Eugénio Rosa aponta os contrastes: «Apesar das enormes dificuldades que enfrentam as famílias e as empresas», só no primeiro semestre deste ano, o Estado arrecadou 22.980,2 milhões de euros de impostos, ou seja, mais 5.262,3 milhões (+29,7%) do que em igual período de 2021, sendo mais 614,2 milhões de IRS e 2.131,6 milhões de IVA. Uma parcela «da enorme receita de IVA» que, nos primeiros seis meses deste ano atingiu 10.30,2 milhões «resulta também de impostos sobre bens alimentares (a taxa varia entre 6% e 13%) que mesmo os pensionistas têm de pagar embora a pensão média esteja abaixo do limiar da pobreza», finaliza.

‘Contas certas’
O Nascer do SOL já tinha feito as contas avançadas por Eugénio Rosa. A estratégia do Governo em ter ‘contas certas’ continua a ser cumprida, mas à custa do aumento da receita fiscal. Só as receitas fiscais e contributivas subiram 21,6% face ao mesmo período de 2021 e cresceram 14,9% face a 2019, permitindo um excedente de 1.113 milhões de euros, nos seis primeiros meses do ano. 

De acordo com os últimos dados divulgados pela Direção-Geral do Orçamento (DGO), a receita fiscal subiu 28,1% quando comparado com igual período do ano passado, puxada essencialmente pelo IVA. 

O IVA passou de 7.920,7 mil euros nos primeiros seis meses do ano passado, para os 10.052,3 mil euros no mesmo período deste ano. Feito o balanço, o estado conseguiu arrecadar, à boleia da inflação, 55,5 milhões de euros por dia neste semestre. Um valor que é superior a igual período do ano passado em 11,7 milhões de euros por dia, tendo em conta que em 2021 o Governo conseguiu 43,8 milhões diários em 2021 em IVA.

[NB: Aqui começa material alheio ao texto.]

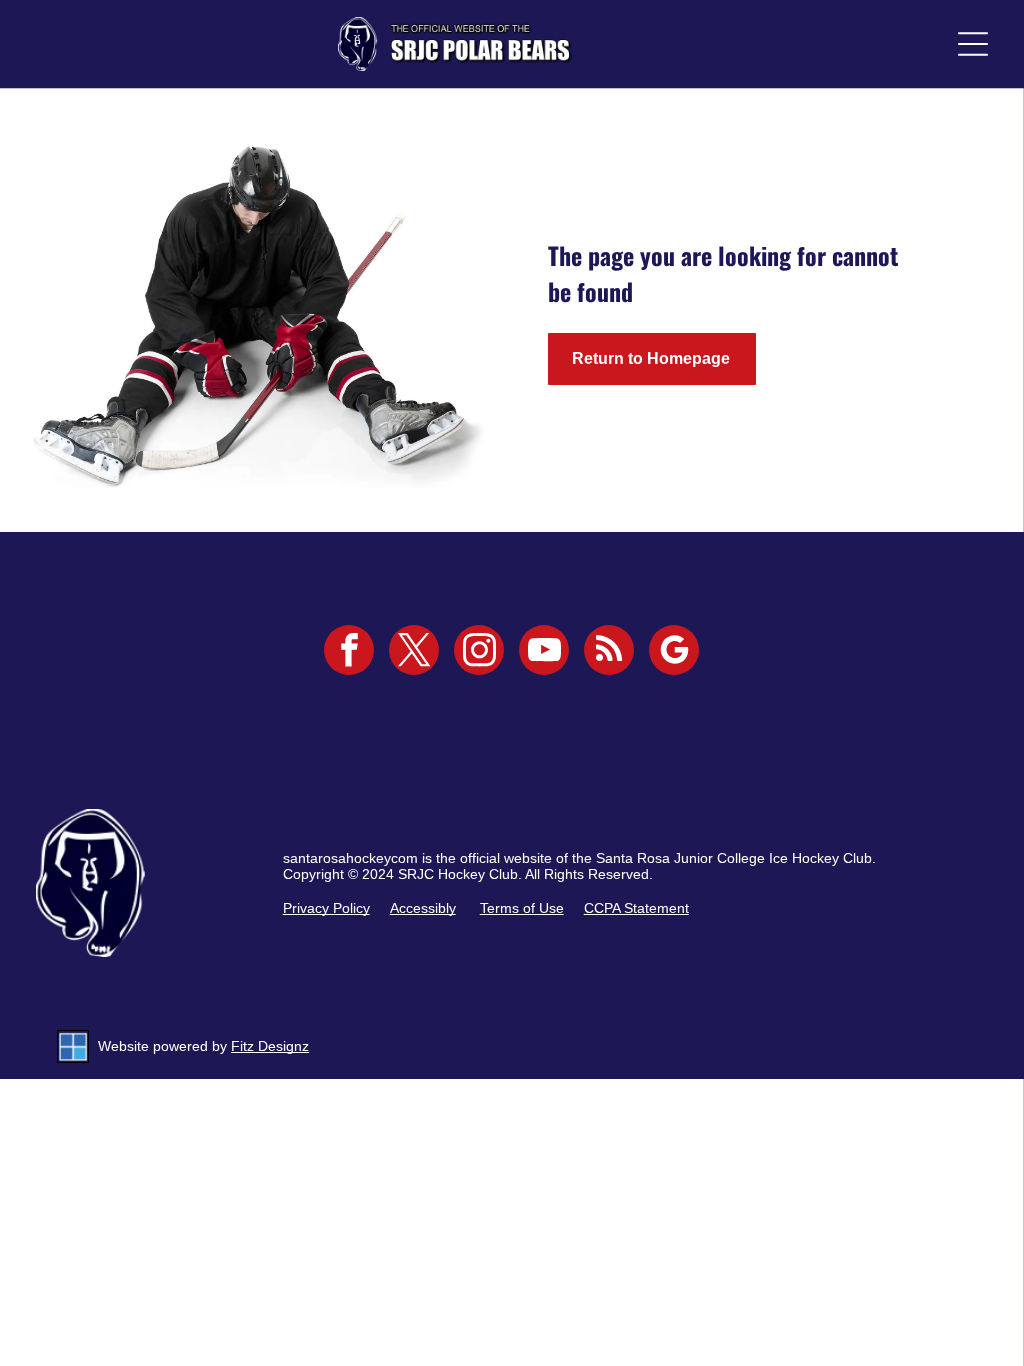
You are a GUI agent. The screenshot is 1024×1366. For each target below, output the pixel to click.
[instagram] (479, 652)
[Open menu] (973, 44)
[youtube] (544, 652)
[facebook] (349, 652)
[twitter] (414, 652)
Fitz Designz (270, 1046)
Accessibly (423, 908)
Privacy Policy (326, 908)
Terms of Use (522, 908)
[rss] (609, 652)
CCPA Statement (636, 908)
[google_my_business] (674, 652)
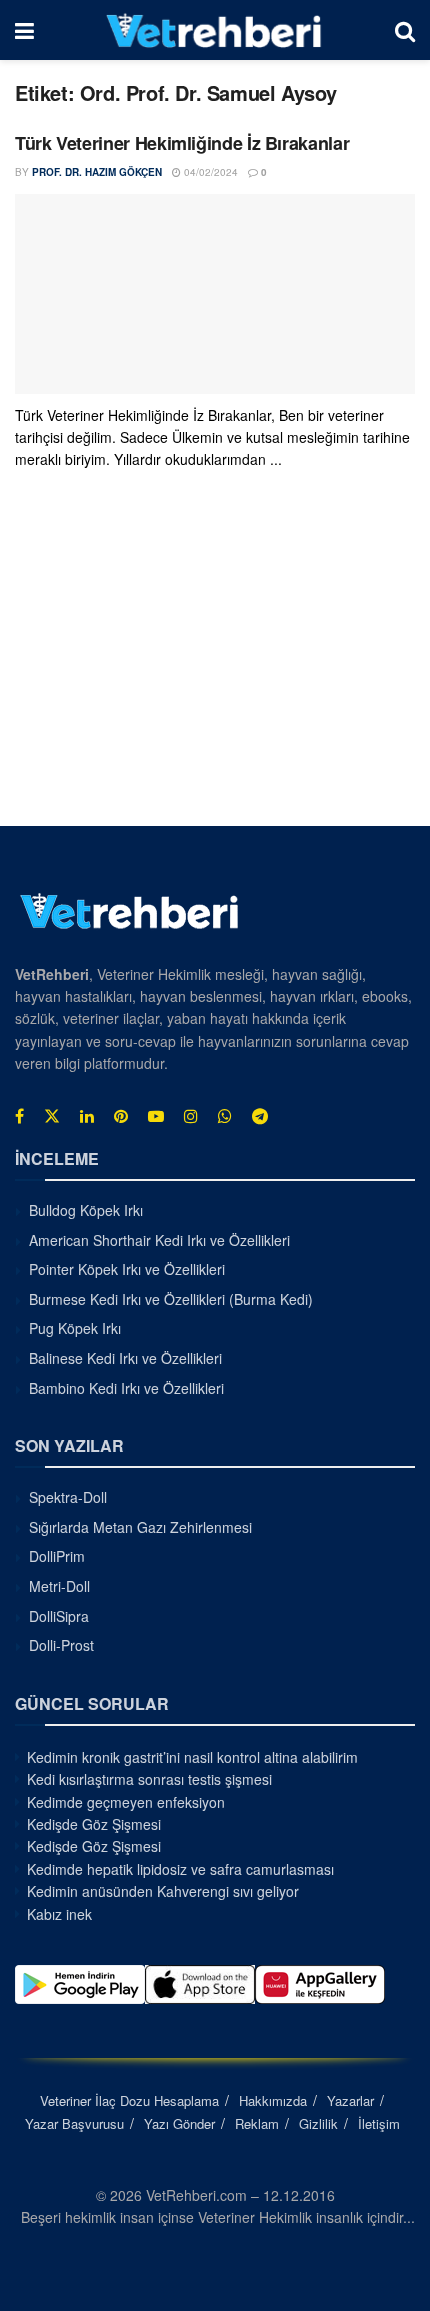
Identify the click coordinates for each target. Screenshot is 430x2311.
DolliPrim (57, 1556)
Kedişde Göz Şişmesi (94, 1824)
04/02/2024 (209, 172)
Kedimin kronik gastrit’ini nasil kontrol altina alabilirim (192, 1757)
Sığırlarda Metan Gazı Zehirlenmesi (140, 1527)
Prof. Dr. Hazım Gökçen (97, 172)
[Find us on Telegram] (260, 1116)
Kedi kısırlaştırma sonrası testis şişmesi (149, 1779)
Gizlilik (318, 2123)
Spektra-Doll (68, 1497)
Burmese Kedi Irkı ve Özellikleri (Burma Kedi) (171, 1299)
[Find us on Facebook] (19, 1116)
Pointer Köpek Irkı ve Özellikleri (127, 1269)
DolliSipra (59, 1616)
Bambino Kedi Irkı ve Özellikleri (126, 1388)
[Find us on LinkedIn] (87, 1116)
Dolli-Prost (61, 1645)
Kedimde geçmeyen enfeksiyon (126, 1802)
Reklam (257, 2123)
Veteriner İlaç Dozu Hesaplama (129, 2100)
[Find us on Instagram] (191, 1116)
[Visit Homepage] (214, 30)
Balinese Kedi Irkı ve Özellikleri (125, 1358)
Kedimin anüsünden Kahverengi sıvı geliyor (163, 1891)
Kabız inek (59, 1914)
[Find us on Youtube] (156, 1116)
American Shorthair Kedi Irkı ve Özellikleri (159, 1240)
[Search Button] (405, 30)
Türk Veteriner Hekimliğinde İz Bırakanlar (182, 143)
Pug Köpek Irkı (75, 1328)
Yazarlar (350, 2100)
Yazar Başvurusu (74, 2123)
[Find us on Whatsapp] (225, 1116)
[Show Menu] (24, 30)
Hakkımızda (273, 2100)
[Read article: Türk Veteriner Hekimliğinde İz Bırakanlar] (215, 294)
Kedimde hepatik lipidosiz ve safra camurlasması (180, 1869)
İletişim (379, 2123)
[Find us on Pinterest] (121, 1116)
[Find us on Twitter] (52, 1116)
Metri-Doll (59, 1586)
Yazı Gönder (179, 2123)
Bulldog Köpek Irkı (86, 1210)
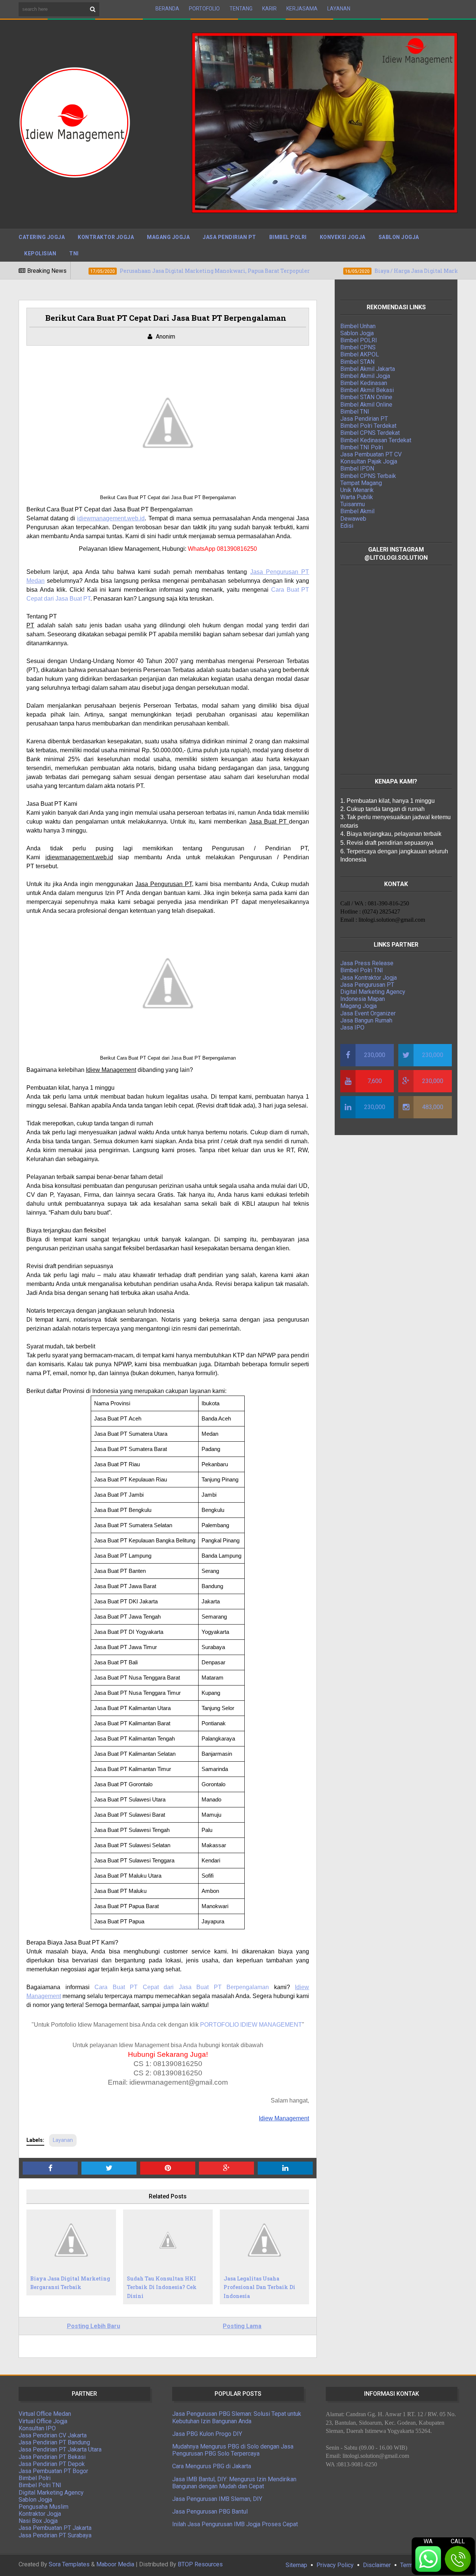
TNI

Esta subida deve-se, acima de tudo, à inflação. E a tendência é para se manter. Recorde-se que a taxa de inflação atingiu o valor mais elevado desde novembro de 1992, acima dos 9%.

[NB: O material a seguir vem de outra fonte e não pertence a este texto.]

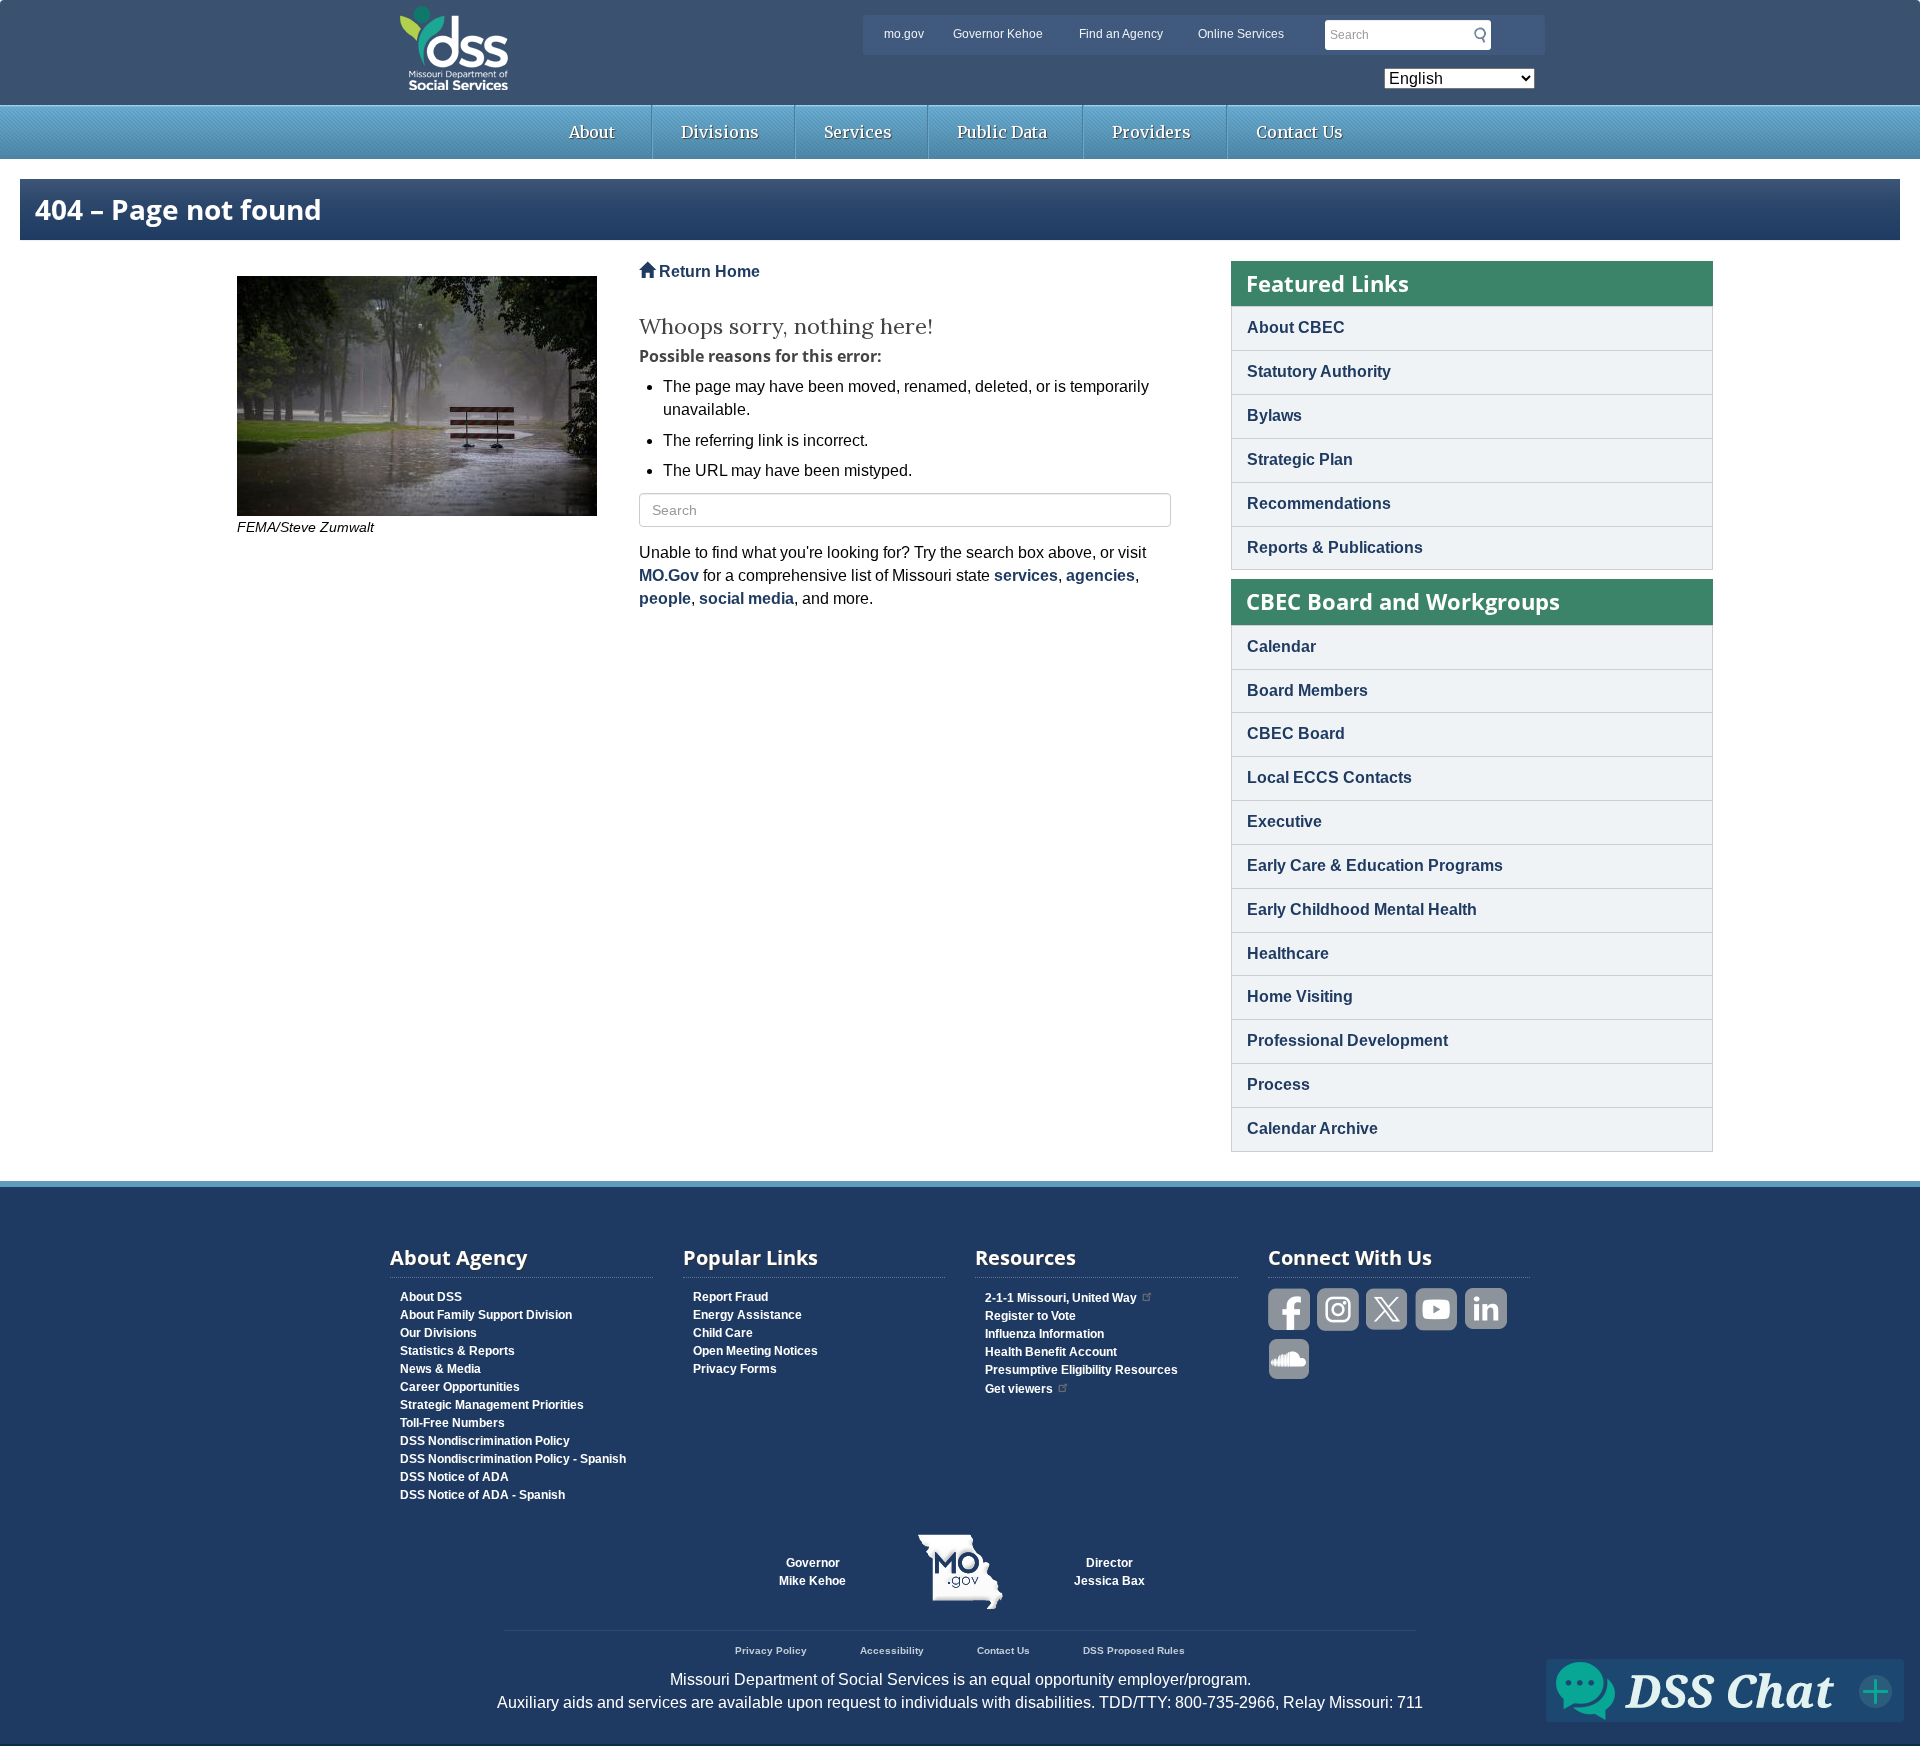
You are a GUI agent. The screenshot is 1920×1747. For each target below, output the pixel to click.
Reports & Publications (1335, 547)
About (592, 132)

O cofres do Estado também engordaram com o imposto sobre os produtos petrolíferos e energéticos (ISP): 1608,6 milhões de euros nos primeiros seis meses, contra 1523,9 milhões nos primeiros seis do ano passado. Quer isto dizer que o ISP valeu ao Governo uma média de 8,9 milhões de euros por dia. .

Mas o imposto que mais disparou e que mais ajudou à carteira do Governo foi o Imposto sobre o Rendimento de Pessoas Coletivas (IRC). É que, se nos primeiros seis meses de 2021, o Estado tinha arrecadado 959,2 mil euros com este imposto, nos mesmos meses de 2022 esse valor disparou para 3.175,6 mil euros. Se no ano passado, o Executivo amealhou 5,3 milhões de euros por dia com este imposto, este ano esse valor disparou para 17,5 milhões de euros.

Esta subida resulta diretamente do aumento dos resultados das empresas, ou seja, quanto mais recebem mais pagam, o que trouxe para cima da mesa a hipótese de o Governo avançar com uma taxa sobre lucros extraordinários, discussão suscitada pelo crescimento de 153% dos lucros da Galp, que atingiram os 420 milhões de euros no primeiro semestre.